In ogni caso l’evoluzione tecnologica è tumultuosa e, quindi, si stanno già realizzando innovazioni che ci danno un’idea di quello che può accadere. Tegmark spiega come l’intelligenza artificiale ci stia facendo fare progressi nel campo dell’esplorazione spaziale, della produzione industriale, dei trasporti, dell’energia (“reti intelligenti”), della sanità (con i robot che praticano operazioni chirurgiche anche a distanza), delle comunicazioni (“internet delle cose”). E non manca di mettere in guardia su situazioni già oggi problematiche (la riduzione dei posti di lavoro con la necessità di trovare il “senso” in attività diverse da quelle lavorative) o addirittura inquietanti: armi, come i droni, in grado di scegliere da sole l’obiettivo umano da distruggere.
Ma l’autore si propone di rispondere ad una domanda che si tende ad eludere: l’intelligenza artificiale può davvero assumere il controllo del mondo o consentire agli umani di farlo (p. 179)? Tegmark è chiaro sul punto: se riusciremo a realizzare una IA di livello umano è probabile che si inneschi una “esplosione di intelligenza”. Di qui una analisi affascinante dei possibili scenari: una superintelligenza che conviva con gli umani (perché “buona” o perché “costretta”); ovvero che li sostituisca del tutto.
Si arriva così al nocciolo dei problemi: quello dei fini. Prima che la situazione ci sfugga di mano è indispensabile fare in modo che l’intelligenza artificiale: a) comprenda i nostri fini; b) adotti i nostri fini; c) conservi i nostri fini. Questa operazione viene definita: allineamento dei fini. Il rischio vero non è quello di ritrovarsi una IA “cattiva”, bensì una IA estremamente brava nel realizzare propri fini non coincidenti con i nostri. È facile intuire che il problema di fondo assume una dimensione etica: quali sono i nostri “fini ultimi”? In che modo dobbiamo cercare di plasmare il nostro universo? A questo tipo di interrogativi filosofici occorre dare risposte condivise per poter sperare di farle comprendere e attuare all’intelligenza artificiale.

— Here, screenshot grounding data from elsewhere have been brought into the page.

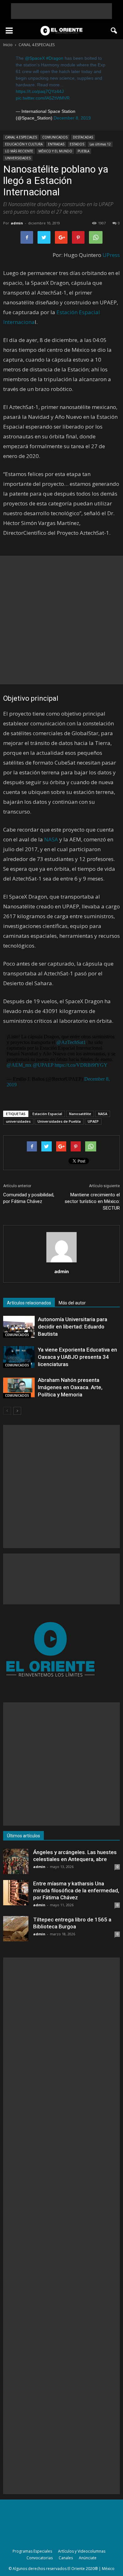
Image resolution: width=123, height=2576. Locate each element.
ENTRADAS (56, 144)
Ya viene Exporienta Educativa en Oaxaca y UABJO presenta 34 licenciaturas (77, 1356)
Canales (66, 2558)
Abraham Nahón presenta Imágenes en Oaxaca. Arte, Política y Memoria (70, 1387)
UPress (111, 255)
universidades (18, 1121)
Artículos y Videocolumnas (81, 2551)
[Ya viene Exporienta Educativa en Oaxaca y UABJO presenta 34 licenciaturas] (19, 1357)
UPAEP (93, 1121)
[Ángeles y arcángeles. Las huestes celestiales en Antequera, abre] (15, 1861)
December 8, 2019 (72, 117)
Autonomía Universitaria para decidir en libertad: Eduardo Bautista (72, 1326)
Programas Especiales (32, 2551)
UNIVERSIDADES (18, 158)
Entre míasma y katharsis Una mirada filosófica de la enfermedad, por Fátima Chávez (76, 1890)
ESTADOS (77, 144)
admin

Ciò che colpisce del libro è la capacità di scendere nello specifico delle singole applicazioni e, al tempo stesso, di ricondurre ogni elemento dell’analisi ad una visione di insieme dei fenomeni e del problema di fondo. Tegmark è un fisico e non a caso il suo discorso sui “fini” muove dalle leggi sulla termodinamica. Ma dimostra di muoversi a proprio agio tra approcci informatici, ingegneristici, economici, sociologici, giuridici (anche se non mi sento di sottoscrivere fino in fondo quanto dice a proposito dei giudici-robot: p. 142 ss.) oltre che filosofici. Da questo punto di vista il libro è un esempio di metodo. La cultura scientifico/tecnologica deve procedere di pari passo con la cultura etico/morale. E per quel che riguarda la formazione dei tecnologi, il problema non si risolve insegnando qualche ora di filosofia nei corsi di informatica o di biologia. Ma rendendo l’informatica e la biologia semplici specializzazioni dei corsi di laurea in scienze umanistiche.